Becoming a doctor takes a minimum of 11 years after high school for the fastest paths, and up to 15 or more years for surgical subspecialties. The standard route breaks down into three major phases: four years of undergraduate education, four years of medical school, and three to seven years of residency training depending on your specialty.
The Standard Path: 11 to 15 Years
Every physician in the United States goes through the same basic sequence, though the total length varies based on specialty choice and whether you take time off between stages.
Undergraduate degree (4 years): You need a bachelor’s degree before entering medical school. Most pre-med students major in biology, chemistry, or a related science, but any major works as long as you complete the required prerequisite courses in biology, chemistry, organic chemistry, physics, and biochemistry. You’ll also need to take the MCAT, typically during your junior or senior year.
Medical school (4 years): The first two years focus on classroom and laboratory science, covering anatomy, pharmacology, pathology, and similar subjects. The final two years shift to clinical rotations in hospitals and clinics, where you work directly with patients under supervision across different specialties.
Residency (3 to 7 years): After earning your MD or DO degree, you enter residency, which is hands-on training in your chosen specialty. You are a licensed physician during residency, but you practice under supervision. The length depends entirely on which specialty you choose.
Residency Length by Specialty
Your specialty is the single biggest factor in how long your training takes. Here are the minimum residency durations for board certification eligibility in major specialties:
- Family medicine, internal medicine, or pediatrics: 3 years
- Emergency medicine: 3 to 4 years
- Psychiatry, OB/GYN, or pathology: 4 years
- Anesthesiology, dermatology, or neurology: 4 years (3 years plus a preliminary year)
- Diagnostic radiology: 5 years (4 years plus a preliminary year)
- General surgery, orthopedic surgery, or urology: 5 years
- Plastic surgery: 6 years
- Neurosurgery: 7 years
A family medicine doctor following the standard path finishes training about 11 years after starting college. A neurosurgeon is looking at 15 years minimum.
Fellowship Adds One to Three More Years
If you want to subspecialize, you’ll complete a fellowship after residency. For example, an internal medicine doctor who wants to become a cardiologist would finish three years of internal medicine residency and then complete a cardiology fellowship of roughly three additional years. A general surgeon who wants to focus on surgical oncology or transplant surgery would add one to two years of fellowship training on top of a five-year surgical residency.
Fellowships typically last one to three years. Not every doctor pursues one, but they’re increasingly common in competitive and specialized fields.
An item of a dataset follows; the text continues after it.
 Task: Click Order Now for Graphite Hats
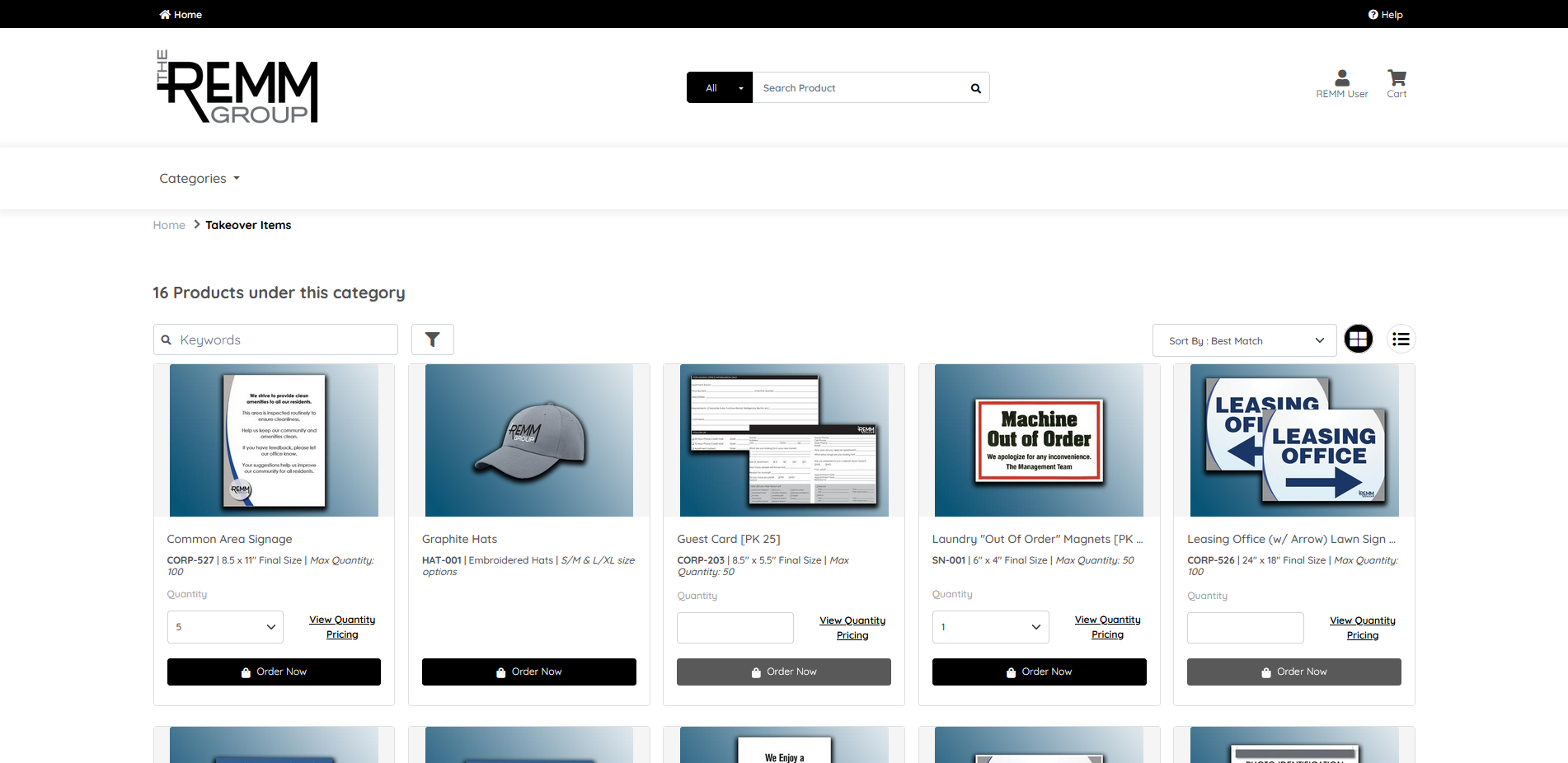click(528, 672)
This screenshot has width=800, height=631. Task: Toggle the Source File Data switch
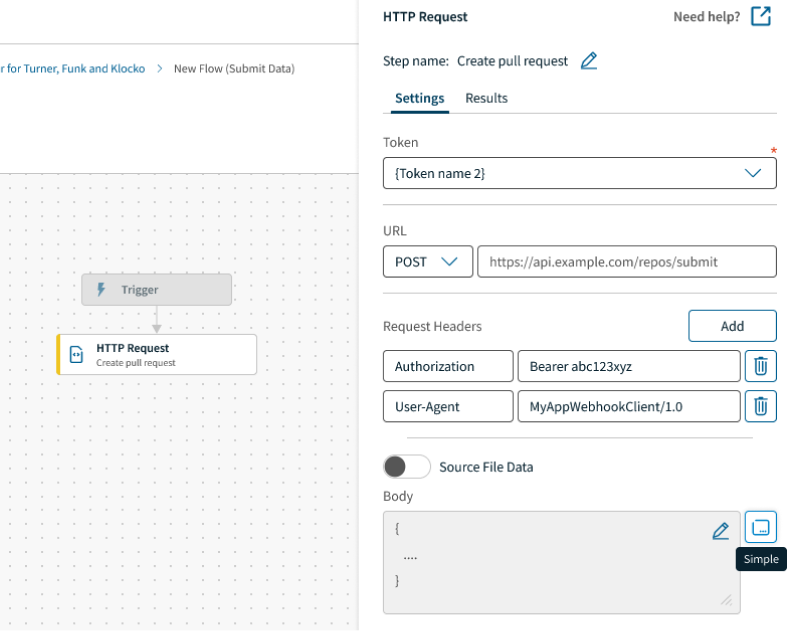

A subspecialist who completes a fellowship might spend 14 to 18 total years in training after high school.
Gap Years Are Now the Norm
The timelines above assume you move straight from one stage to the next, but most students don’t. Roughly 75% of medical school matriculants now take at least one gap year between college and medical school, according to the 2024 Medical Student Questionnaire. Many use that time to strengthen their applications through research, clinical experience, or volunteer work. For students aiming at competitive research-focused programs, one to two years of gap research experience has become almost an unwritten requirement.
That means the real-world timeline for many doctors is 12 to 16 years from starting college to finishing residency, with subspecialists on the longer end.
Accelerated Programs Can Shave Off a Year or Two
A small number of schools offer combined baccalaureate-MD programs (often called BS/MD or BA/MD programs) that compress the undergraduate and medical school phases. Some of these programs run as short as seven years total by trimming the undergraduate portion to three years instead of four. Others spread across eight or nine years but guarantee medical school admission from the start, removing the uncertainty of the traditional application process.
These programs are extremely competitive. They typically require strong high school grades and test scores, and you apply during your senior year of high school. The AAMC lists dozens of combined programs across the country, each with its own structure and timeline. If you’re certain about medicine early on, these programs can reduce your total training by one to two years compared to the standard route.
What the Timeline Looks Like in Practice
For someone starting college at 18 with no gap years, here’s roughly when you’d finish training and begin practicing independently:
- Primary care (family medicine, pediatrics, internal medicine): Around age 29
- Emergency medicine or psychiatry: Around age 30 to 31
- General surgery or orthopedic surgery: Around age 31
- Surgical subspecialty with fellowship: Around age 33 to 35
- Neurosurgery: Around age 33, or older with fellowship
Add a gap year or two and those ages shift accordingly. It’s worth noting that during residency you’re earning a salary, typically in the range of $60,000 to $70,000 per year, so while you’re still in training, you’re no longer paying tuition. The financial shift from student to working physician happens at the start of residency, even though full independent practice comes later.